Mentre Anselmo si schierava a sostegno di papa Anacleto II, intorno a lui nella
sua diocesi gli altri vescovi scavavano la terra sotto i suoi piedi aderendo al
partito opposto di Innocenzo II. Nel 1133 i consoli di Milano, sfiancati dalle
guerre e preoccupati per le interruzioni dei traffici commerciali, abbandonarono
al suo destino Anselmo, che venne cacciato con un'insurrezione popolare. Nel
1135 Milano era ormai passata a sostenere l'imperatore Lotario III e papa
Innocenzo II, ma a ricordare quel periodo di scisma era rimasta la titolazione a
S. Radegonda.
Dal canto suo anche Ildeberto di Lavardin, prima di morire nel 1133, era
rientrato in seno alla chiesa francese, che appoggiava Innocenzo II. Quindi gli
anni in cui Ildeberto regalò la reliquia preziosa al sua amico e alleato
Anselmo sono ristretti tra il 1130 e il 1133.
Danneggiato dalle distruzioni delle truppe imperiali del Barbarossa
nel 1162, come risarcimento il monastero ricevette la casa e un terreno
appartenente al vescovo Galdino della
Sala (1166-1176). Il complesso risultò veramente grandioso, con quattro
chiostri che includevano S. Raffaele e S. Simplicianino. La chiesa era doppia,
secondo l’uso monastico, e custodiva numerose reliquie: la scheggia della
Croce, una Spina, un frammento del Velo di Maria e della Maddalena.
Non disponiamo di molte
notizie sulla cattedrale di S. Maria Maggiore, tranne che bruciò fino
alle fondamenta nell’incendio nel 1075. Andarono persi l’altare d’oro -
simile a quello di Wolvinio in S. Ambrogio -, la Biblioteca capitolare e tutti i
documenti custoditi in sacrestia.
Per la ricostruzione arrivarono forse
maestranze prestate dal cantiere della cattedrale di Fidenza intorno al 1098 da
Matilde di Canossa, come attesterebbe la presenza di una scultura coi Magi
ritrovata in un pilone del Duomo.
Si può dire che non fossero ancora ultimati i restauri dopo l'incendio
del 1075, che la cattedrale invernale rimase coinvolta nelle distruzioni degli imperiali al seguito del Barbarossa.

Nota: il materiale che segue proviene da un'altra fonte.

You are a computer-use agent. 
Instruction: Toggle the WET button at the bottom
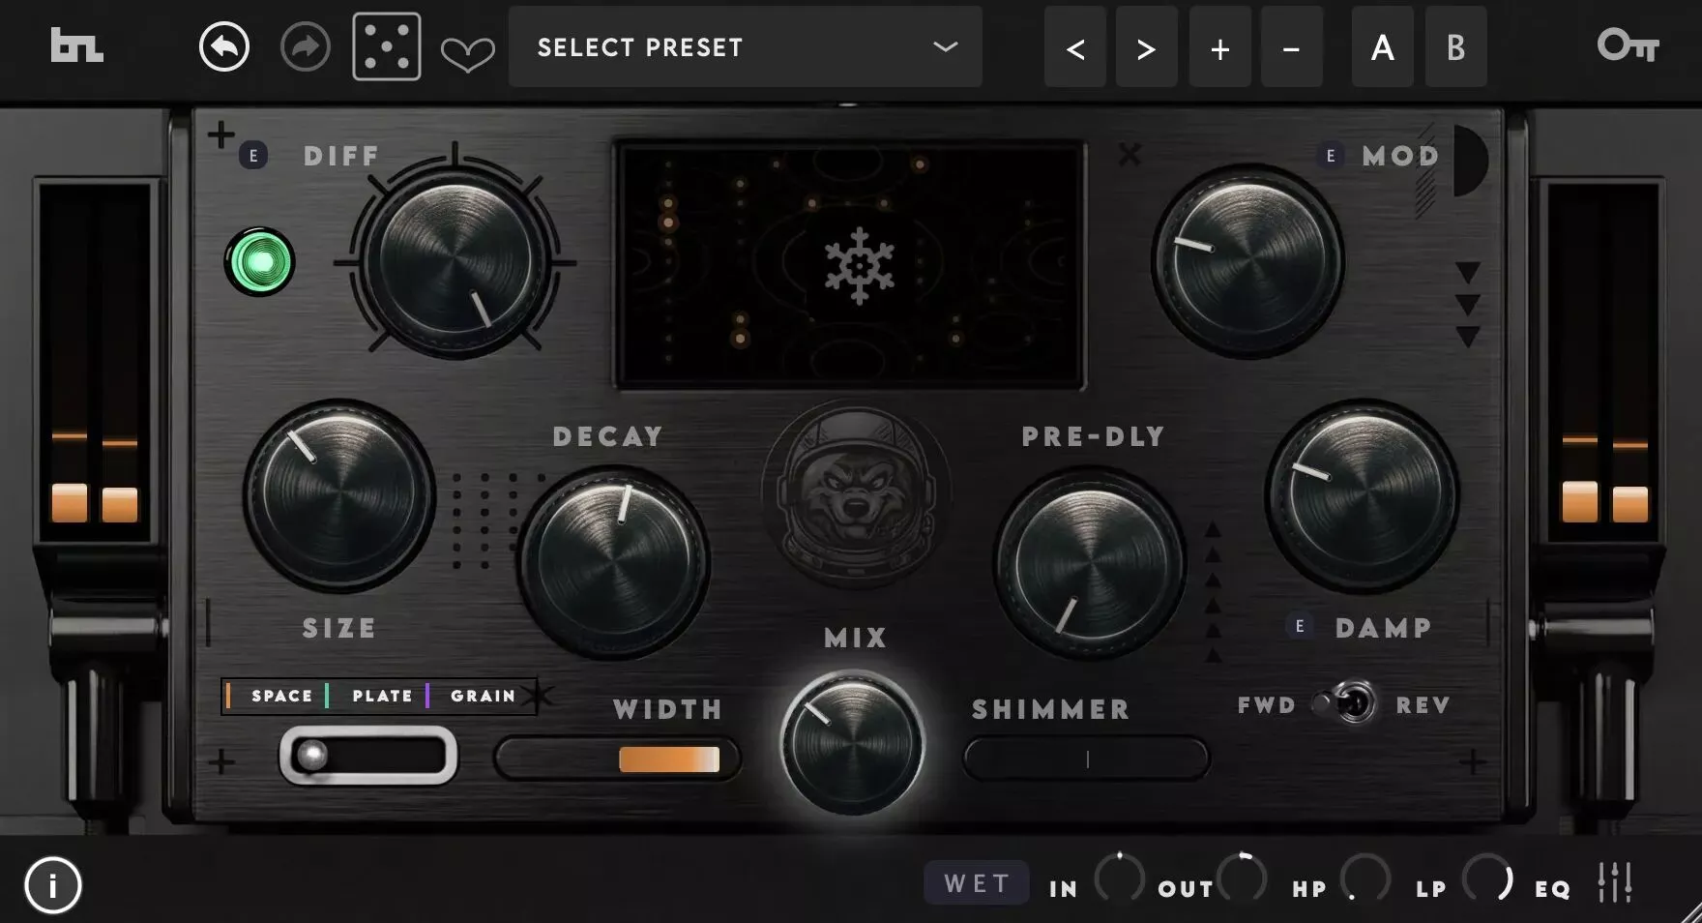coord(976,882)
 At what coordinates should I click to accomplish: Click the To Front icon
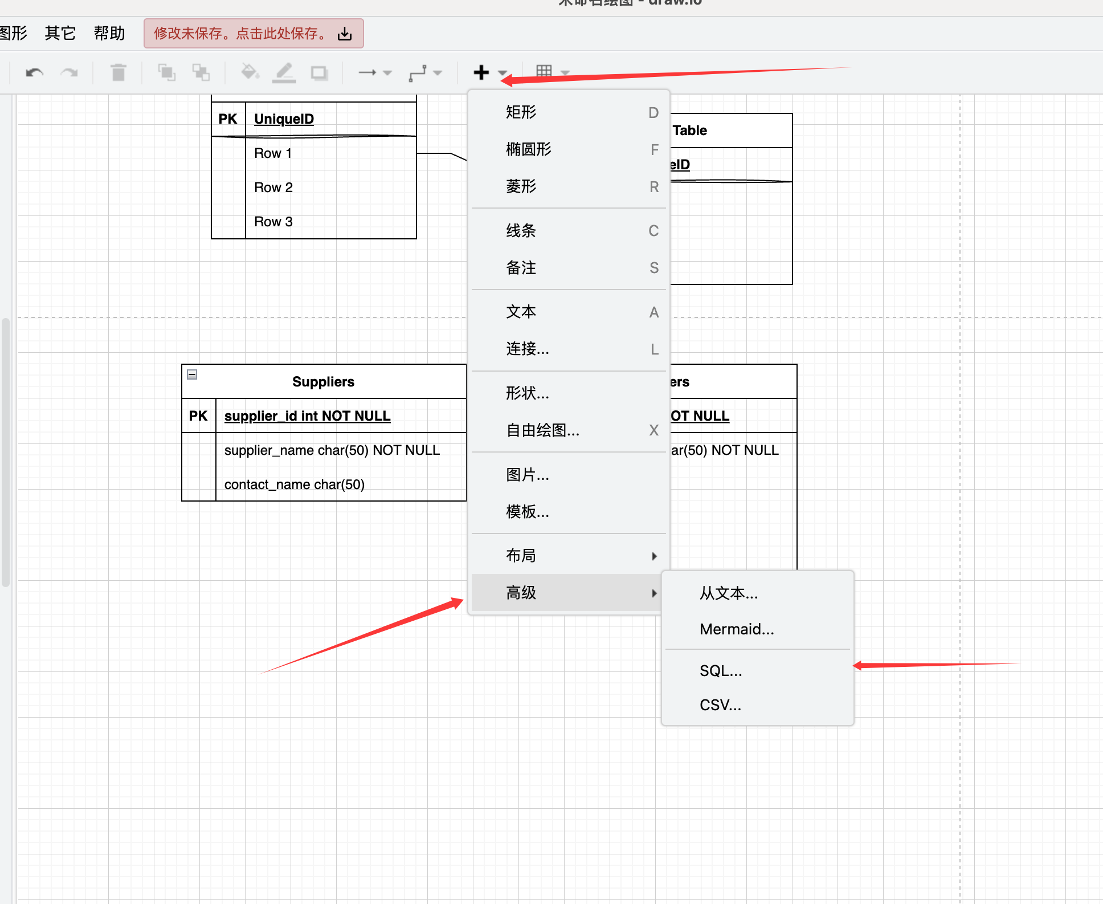[166, 72]
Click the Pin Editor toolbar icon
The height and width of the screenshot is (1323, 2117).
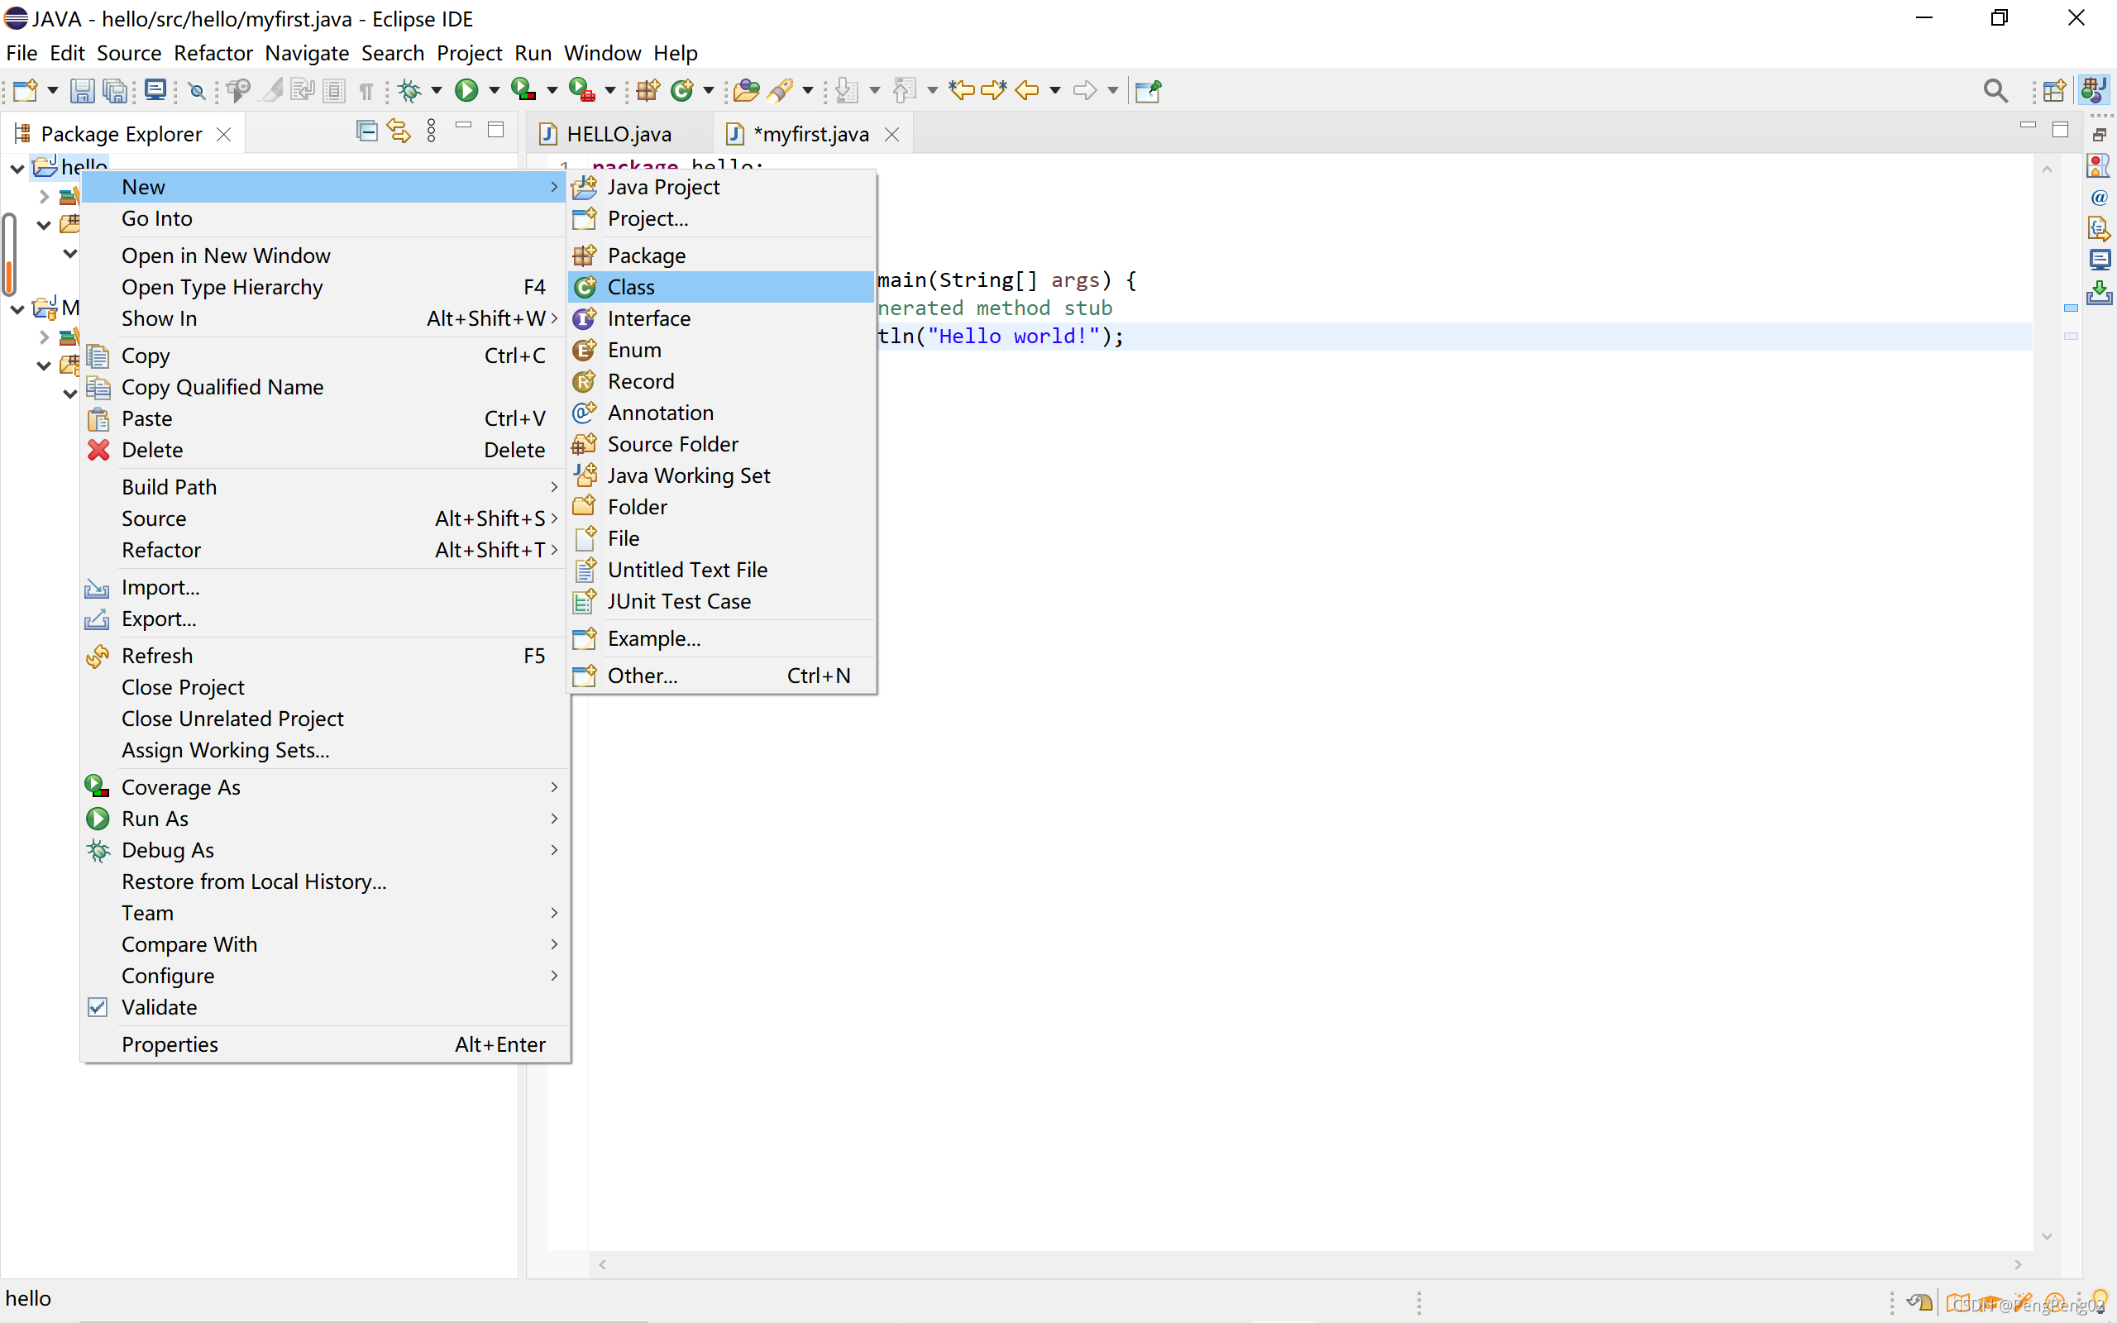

I danni non dovettero essere imponenti e i lavori di restauro iniziarono nel
1169, secondo la tradizione con il fattivo supporto economico delle matrone
di Milano.
L'arcivescovo Algisio da Pirovano nel 1180 dotò la cattedrale nuovamente di
libri per ricostituire la perduta Biblioteca. Alcuni di questi grandi codici
miniati si trovano oggi divisi tra l'Ambrosiana e la Biblioteca Capitolare.

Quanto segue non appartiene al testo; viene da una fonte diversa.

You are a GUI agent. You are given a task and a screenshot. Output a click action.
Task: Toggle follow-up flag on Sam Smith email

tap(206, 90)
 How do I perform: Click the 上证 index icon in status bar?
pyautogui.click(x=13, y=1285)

Il ciborio venne rifatto intorno al
1256, quando si trasferì dalla basilica dei SS. Nabore e Felice - allora in
demolizione - il capo del vescovo Materno, custodito all’interno del sarcofago
in marmo di Candoglia, datato 295-305, che ancora oggi figura come altare in
Duomo. Due delle colonne del ciborio rifatto, scolpite con personaggi sotto
nicchie sul modello del ciborio in alabastro di S. Marco a Venezia, sono state
rimontate nella chiesa dei SS. Andrea e Rocco in via Crema .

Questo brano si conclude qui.